What needs to be done:
Please set down exactly the lines from the one containing "You are a computer-use" through the last line of the records below, both included, with no pictures.
== Data for processing
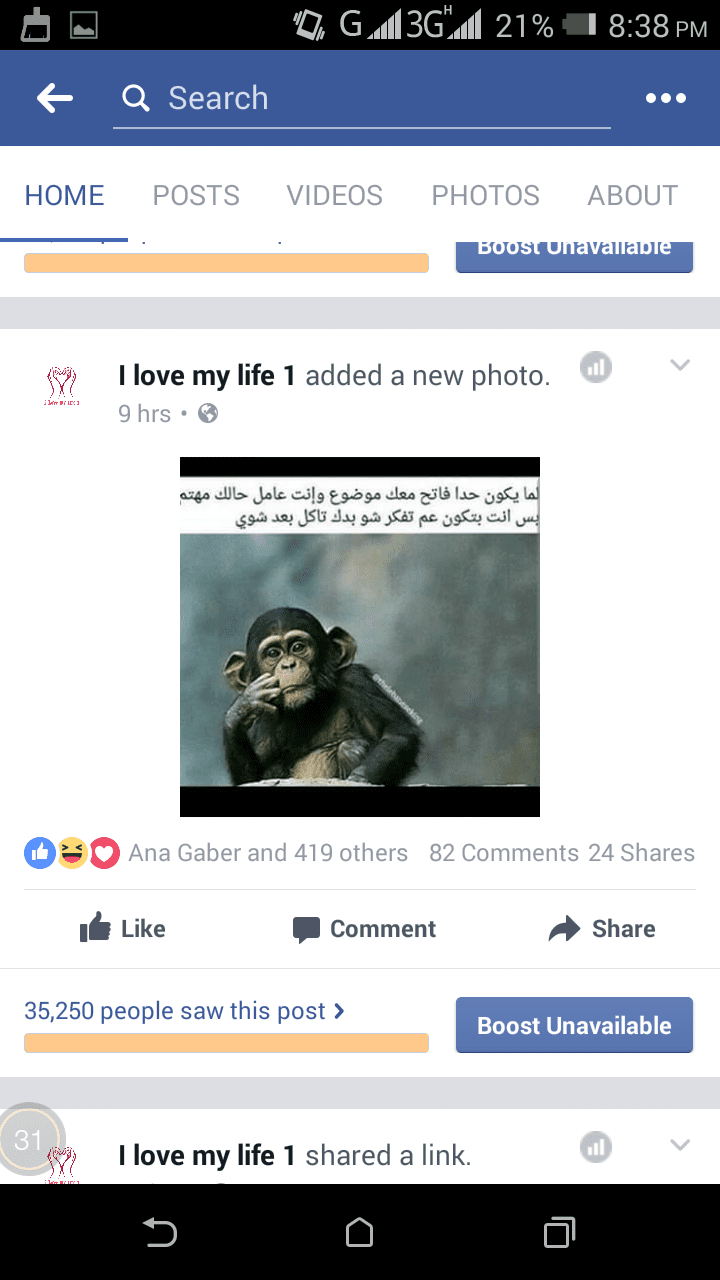720x1280 pixels.
Task: Switch to the PHOTOS tab
Action: tap(485, 195)
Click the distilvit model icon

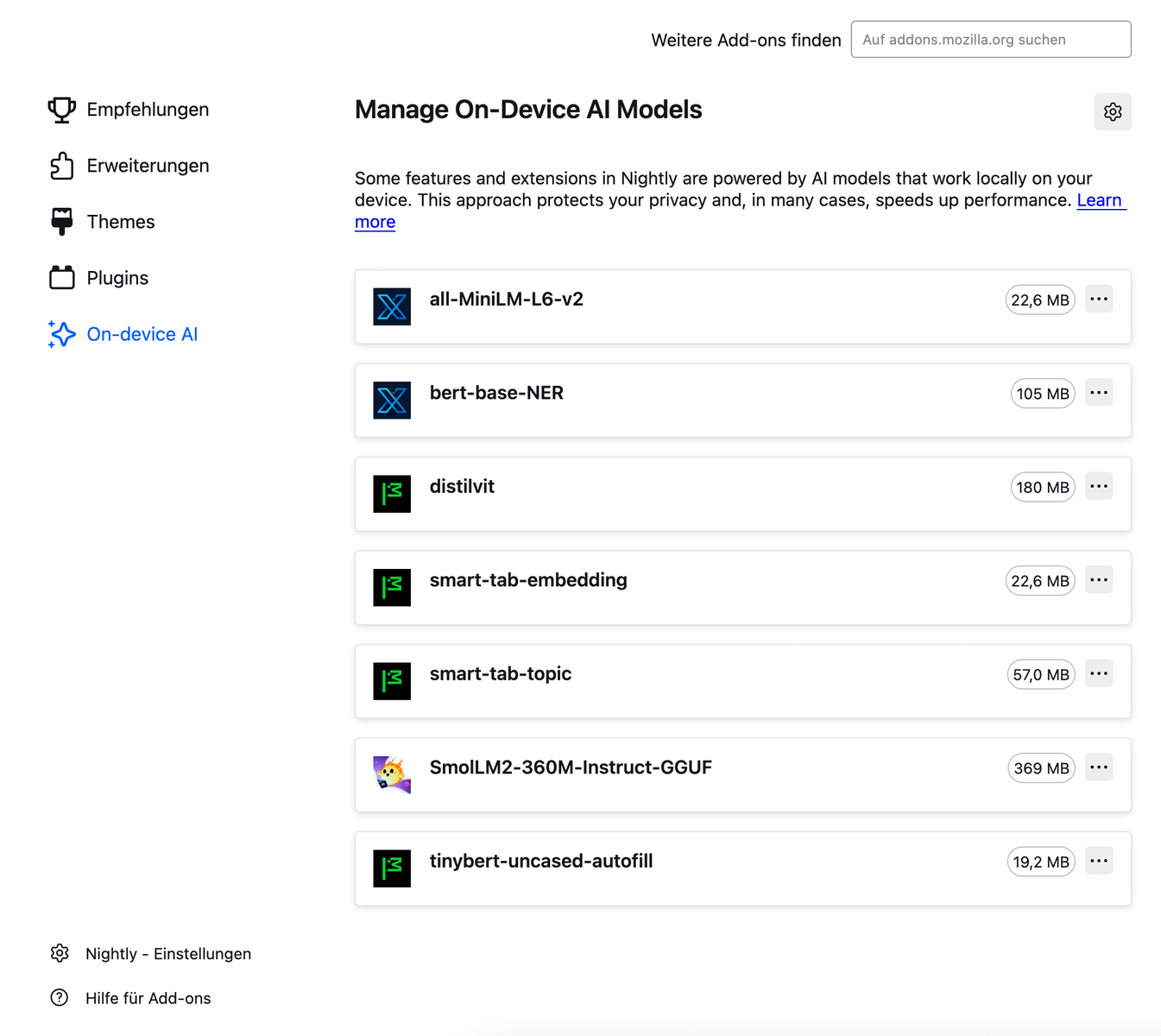click(392, 494)
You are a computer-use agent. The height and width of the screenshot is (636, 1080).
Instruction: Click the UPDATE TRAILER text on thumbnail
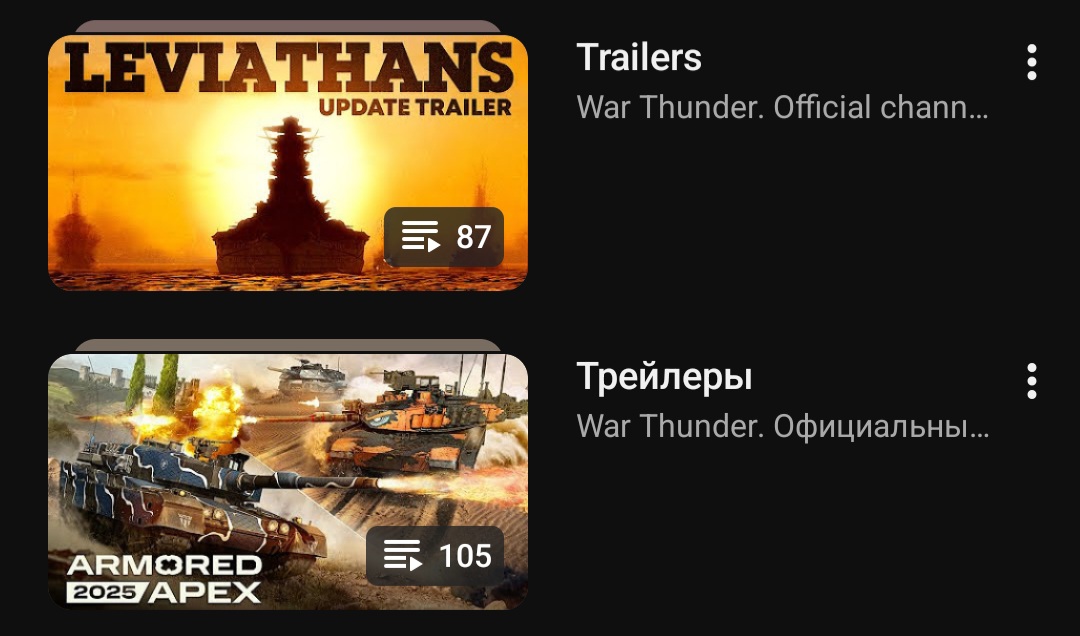pos(415,107)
====
Output of the task:
You are a computer-use agent. The height and width of the screenshot is (636, 1080).
Instruction: Click the UPDATE TRAILER text on thumbnail
pos(415,107)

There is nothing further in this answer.